The euphoria surrounding David Cameron's speech to the Conservative Party Conference was predictable with words like "awesome" and "prime ministerial" banded about rather liberally. Of course, it's always easy to praise a speech when you agree with the content. For me, were I Blackadder to David Cameron's Prince Regent and were he to ask me if I wanted to change anything about his speech I would simply say "only the words".
The expectation of election victory is, it seems, for many Tory activists, more about the pleasure to be derived from revenge over Labour than for any desire to start governing Britain.
Now, that's harsh as many Conservatives genuinely believe only they can begin to repair the economic and social damage they believe Labour has wrought since 1997.
The problem is, of course, that the economic "damage" is probably going to be far worse than most of these Tories realise.
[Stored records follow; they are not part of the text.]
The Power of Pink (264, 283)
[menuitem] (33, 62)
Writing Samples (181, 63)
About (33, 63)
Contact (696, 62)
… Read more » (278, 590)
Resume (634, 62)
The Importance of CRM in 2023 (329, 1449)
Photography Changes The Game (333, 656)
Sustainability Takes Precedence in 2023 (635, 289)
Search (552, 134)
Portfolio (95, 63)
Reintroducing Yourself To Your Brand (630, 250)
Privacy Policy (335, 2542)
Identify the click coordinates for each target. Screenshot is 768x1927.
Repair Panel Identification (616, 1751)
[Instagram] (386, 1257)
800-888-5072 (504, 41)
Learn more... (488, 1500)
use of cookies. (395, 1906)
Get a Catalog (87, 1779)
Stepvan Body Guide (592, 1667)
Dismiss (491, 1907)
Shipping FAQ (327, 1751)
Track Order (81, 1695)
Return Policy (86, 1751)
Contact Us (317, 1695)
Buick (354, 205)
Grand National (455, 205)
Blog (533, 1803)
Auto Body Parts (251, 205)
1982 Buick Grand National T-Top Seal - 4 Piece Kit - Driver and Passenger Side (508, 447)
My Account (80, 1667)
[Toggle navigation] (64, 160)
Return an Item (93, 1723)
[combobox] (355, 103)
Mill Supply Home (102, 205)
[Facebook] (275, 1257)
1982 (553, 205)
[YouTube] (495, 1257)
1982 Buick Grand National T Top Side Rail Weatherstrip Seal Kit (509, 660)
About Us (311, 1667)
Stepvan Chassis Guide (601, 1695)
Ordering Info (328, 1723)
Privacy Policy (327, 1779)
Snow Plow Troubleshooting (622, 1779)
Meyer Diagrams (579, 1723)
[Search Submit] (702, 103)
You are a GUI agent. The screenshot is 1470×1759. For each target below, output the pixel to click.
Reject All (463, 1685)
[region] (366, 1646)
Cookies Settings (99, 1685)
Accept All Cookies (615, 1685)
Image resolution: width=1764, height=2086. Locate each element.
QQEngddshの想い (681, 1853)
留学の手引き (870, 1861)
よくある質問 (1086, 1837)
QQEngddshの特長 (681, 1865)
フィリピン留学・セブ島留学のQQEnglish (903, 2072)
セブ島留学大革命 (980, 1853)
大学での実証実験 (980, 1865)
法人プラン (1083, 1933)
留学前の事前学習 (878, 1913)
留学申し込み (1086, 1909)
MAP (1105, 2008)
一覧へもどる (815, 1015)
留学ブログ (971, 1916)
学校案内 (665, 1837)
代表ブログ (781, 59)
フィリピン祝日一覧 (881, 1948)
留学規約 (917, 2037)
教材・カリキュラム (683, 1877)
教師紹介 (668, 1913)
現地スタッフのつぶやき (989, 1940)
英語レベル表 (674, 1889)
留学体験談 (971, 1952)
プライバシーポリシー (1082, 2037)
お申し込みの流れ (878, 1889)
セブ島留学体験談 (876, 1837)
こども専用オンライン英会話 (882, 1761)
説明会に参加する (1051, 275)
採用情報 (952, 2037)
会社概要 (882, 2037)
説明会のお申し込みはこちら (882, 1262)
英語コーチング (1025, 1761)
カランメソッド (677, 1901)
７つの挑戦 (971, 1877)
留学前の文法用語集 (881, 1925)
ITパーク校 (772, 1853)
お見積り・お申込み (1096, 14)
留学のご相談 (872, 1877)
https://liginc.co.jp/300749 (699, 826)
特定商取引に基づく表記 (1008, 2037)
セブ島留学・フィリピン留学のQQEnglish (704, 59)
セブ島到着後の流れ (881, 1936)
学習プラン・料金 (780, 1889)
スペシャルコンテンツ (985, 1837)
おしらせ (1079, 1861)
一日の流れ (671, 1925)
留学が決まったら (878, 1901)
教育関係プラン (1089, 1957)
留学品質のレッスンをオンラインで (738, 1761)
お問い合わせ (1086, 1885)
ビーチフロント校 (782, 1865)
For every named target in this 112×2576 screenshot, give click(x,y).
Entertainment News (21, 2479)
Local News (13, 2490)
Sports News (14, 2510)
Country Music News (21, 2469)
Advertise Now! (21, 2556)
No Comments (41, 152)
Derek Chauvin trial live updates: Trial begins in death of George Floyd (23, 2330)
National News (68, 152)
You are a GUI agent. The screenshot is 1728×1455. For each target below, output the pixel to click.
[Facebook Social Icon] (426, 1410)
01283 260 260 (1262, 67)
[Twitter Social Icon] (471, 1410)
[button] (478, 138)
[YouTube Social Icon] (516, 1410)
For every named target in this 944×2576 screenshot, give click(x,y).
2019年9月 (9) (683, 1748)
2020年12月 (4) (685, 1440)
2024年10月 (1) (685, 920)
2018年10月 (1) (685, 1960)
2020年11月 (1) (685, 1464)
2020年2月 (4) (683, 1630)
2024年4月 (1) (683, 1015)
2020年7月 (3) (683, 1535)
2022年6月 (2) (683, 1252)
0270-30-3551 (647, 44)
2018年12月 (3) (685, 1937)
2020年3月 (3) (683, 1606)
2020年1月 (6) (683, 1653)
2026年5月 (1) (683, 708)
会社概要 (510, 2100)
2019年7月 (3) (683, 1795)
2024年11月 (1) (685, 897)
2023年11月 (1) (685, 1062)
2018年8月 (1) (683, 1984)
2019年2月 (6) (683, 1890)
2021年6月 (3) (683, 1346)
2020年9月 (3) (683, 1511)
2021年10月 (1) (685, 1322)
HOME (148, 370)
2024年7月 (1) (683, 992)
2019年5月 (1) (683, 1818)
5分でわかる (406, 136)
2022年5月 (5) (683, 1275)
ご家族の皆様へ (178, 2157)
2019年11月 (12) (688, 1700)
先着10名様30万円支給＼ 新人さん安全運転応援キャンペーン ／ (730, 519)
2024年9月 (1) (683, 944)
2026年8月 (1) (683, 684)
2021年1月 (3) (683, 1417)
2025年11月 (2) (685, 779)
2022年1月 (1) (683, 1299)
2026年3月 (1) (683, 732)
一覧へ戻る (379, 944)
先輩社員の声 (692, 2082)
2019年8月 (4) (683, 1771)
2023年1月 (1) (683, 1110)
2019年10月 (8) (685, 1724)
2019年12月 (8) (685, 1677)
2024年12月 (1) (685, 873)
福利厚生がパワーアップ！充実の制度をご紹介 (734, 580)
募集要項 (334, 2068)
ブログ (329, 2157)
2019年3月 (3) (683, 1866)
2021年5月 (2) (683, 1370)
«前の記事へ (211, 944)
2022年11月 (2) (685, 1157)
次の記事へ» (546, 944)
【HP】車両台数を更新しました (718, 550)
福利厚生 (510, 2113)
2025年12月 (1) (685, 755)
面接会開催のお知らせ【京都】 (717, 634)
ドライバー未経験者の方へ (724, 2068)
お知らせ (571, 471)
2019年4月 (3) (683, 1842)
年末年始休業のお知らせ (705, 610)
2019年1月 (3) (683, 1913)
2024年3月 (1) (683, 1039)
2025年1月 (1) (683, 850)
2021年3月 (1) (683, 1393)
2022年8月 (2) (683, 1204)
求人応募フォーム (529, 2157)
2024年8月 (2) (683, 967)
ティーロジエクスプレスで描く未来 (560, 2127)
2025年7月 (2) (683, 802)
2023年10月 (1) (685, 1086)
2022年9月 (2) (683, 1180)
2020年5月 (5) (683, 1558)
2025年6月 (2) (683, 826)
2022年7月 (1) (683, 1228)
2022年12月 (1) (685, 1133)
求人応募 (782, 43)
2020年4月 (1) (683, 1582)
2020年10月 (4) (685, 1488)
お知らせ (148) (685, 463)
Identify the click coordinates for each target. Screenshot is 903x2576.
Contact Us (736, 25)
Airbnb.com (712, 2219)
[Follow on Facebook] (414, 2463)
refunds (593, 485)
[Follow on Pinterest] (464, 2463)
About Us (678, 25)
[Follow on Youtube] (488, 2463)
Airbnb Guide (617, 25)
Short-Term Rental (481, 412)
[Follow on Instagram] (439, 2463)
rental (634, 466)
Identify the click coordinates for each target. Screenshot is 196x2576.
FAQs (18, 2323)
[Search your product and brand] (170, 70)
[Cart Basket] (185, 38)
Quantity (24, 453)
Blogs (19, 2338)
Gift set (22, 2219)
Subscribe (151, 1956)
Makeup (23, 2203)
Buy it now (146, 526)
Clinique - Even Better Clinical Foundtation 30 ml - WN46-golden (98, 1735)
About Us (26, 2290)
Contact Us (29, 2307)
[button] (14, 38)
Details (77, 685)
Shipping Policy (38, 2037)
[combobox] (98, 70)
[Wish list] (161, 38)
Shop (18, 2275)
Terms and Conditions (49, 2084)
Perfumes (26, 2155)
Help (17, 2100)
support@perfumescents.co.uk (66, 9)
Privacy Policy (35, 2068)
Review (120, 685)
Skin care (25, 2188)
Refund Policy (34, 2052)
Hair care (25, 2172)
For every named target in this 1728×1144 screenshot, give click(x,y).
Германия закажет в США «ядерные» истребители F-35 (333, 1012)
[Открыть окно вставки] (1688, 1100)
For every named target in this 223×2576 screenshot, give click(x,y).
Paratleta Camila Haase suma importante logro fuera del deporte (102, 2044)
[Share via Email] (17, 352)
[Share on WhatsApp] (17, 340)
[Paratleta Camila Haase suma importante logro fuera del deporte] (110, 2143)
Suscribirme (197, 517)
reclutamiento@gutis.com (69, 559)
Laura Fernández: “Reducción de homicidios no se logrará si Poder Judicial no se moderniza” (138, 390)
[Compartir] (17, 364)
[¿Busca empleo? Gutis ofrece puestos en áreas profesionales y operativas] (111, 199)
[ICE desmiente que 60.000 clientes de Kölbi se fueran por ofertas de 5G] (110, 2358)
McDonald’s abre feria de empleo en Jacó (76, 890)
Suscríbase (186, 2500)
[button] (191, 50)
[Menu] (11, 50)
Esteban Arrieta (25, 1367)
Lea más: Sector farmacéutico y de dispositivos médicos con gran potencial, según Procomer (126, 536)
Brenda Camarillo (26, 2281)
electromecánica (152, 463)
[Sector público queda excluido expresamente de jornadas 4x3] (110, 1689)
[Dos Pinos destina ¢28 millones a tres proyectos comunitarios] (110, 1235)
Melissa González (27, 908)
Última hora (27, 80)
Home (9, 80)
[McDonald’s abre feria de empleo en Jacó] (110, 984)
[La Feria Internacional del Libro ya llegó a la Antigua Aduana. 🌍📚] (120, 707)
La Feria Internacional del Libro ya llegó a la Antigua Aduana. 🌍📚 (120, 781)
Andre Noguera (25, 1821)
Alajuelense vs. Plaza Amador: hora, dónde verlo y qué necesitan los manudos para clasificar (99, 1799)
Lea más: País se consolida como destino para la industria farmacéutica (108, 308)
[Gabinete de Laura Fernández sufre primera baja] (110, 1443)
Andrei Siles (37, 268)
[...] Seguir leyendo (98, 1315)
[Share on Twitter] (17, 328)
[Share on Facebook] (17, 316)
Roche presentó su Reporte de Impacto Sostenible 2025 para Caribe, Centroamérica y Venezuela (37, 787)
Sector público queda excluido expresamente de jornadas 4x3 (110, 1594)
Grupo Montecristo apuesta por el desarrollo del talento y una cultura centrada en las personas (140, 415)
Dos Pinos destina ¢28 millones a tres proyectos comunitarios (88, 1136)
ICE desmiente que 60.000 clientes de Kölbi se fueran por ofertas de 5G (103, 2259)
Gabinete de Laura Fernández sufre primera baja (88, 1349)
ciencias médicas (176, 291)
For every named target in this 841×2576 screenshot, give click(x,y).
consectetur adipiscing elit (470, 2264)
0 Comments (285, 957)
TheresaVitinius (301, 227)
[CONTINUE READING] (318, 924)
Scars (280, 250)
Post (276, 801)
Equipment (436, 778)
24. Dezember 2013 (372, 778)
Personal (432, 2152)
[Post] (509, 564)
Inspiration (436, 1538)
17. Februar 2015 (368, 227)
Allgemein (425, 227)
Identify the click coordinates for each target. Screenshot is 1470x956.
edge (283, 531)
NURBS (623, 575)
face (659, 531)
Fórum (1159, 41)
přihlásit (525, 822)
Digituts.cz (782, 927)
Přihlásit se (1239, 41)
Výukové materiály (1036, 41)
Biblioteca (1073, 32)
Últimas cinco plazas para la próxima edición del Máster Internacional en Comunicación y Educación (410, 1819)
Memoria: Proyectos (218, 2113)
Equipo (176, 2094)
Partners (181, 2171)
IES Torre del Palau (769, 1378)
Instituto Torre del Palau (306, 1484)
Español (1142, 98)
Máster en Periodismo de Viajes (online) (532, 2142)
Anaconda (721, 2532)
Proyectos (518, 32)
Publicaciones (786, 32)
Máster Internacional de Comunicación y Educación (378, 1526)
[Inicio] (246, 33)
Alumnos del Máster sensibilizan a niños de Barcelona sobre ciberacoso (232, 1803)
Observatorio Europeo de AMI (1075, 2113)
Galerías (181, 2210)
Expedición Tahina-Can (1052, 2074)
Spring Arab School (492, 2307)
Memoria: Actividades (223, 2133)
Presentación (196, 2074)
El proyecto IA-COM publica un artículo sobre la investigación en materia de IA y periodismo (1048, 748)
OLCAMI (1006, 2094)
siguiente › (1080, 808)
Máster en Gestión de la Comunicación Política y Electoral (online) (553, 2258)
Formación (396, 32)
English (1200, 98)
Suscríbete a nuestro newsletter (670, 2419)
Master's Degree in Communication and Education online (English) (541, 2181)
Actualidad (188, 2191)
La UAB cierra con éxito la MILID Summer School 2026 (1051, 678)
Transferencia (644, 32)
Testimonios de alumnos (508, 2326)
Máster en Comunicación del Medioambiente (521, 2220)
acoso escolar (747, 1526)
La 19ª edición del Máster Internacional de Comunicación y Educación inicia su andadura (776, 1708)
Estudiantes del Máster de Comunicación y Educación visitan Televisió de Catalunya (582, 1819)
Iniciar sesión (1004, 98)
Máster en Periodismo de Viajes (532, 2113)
A superb piece by Simon Duke in Thursday's Daily Mail should be required reading as it emphasises just how bad Cameron's economic inheritance is likely to be.
The headline facts make grim reading:
National Debt likely to be in excess of £800 billion.
Public spending up to 50% of GDP
Budget Deficit likely to be running at £100 billion a year.
Unemployment at 8%
Growth around 1% at best.
This is appalling and for those expecting the Tories to cut taxes immediately is a heavy blow. These numbers mean simply hoping to meet the gap by cutting "waste" is a nonstarter. To deal with this kind of debt will mean not perhaps a choice between higher taxes and reduced spending but the very real likelihood of having to do both.
The other elephant in the economic room is the oil price. Though having fallen well back from its midsummer highs to around $90 a barrel, this has been caused by the dampening in demand in Europe and the US. Two factors still mitigate to keep the price high - the first is the OPEC policy of reducing supply and the second is the continued demand for oil from China.
It's entirely possible that the Chinese Government will instigate a programme of huge capital projects in an attempt to mitigate the effects of the global downturn. This will keep up oil demand. IF we were to have a cold winter in the Northern Hemisphere or there was a sudden outbreak of instability in the Middle east, there's every chance of the oil price spiking up and even if western economices begin to recover, that recovery will in itself trigger renewed demand for oil which could lead to a new oil price spike choking off the recovery.
I've said on before that for most people the "good times" mean cheap fuel, cheap food, cheap credit and rising house prices. I can't see any of these four returning soon and while one or two may return in a couple of years, I can't see the "good times" coming back anytime soon.
For those expecting the "good times" to return with the election of a Conservative Government, this should be a salutary reminder that expectations aren't going to be realised. Even with good fortune and sound management, it will take, in my view, a decade to undo the disastrous policies of the last few years.
The Paulson bailout, heralded a couple of weeks ago as the salavation of the global economy, is valuable in restoring confidence but it won't solve all the problems and there are going to be some difficult times ahead. One hope is the likelihood of a 0.5% cut in interest rates at the next MPEC meeting - as others have argued, the risk is now deflation not inflation. However, the damage may already be done as property prices slump and jobs are threatened.
For all his brave words this week, David Cameron must know winning the election is the easy part. Managing the expectations of all the new Tory voters will be the real challenge and it may well be that his political honeymoon is very short.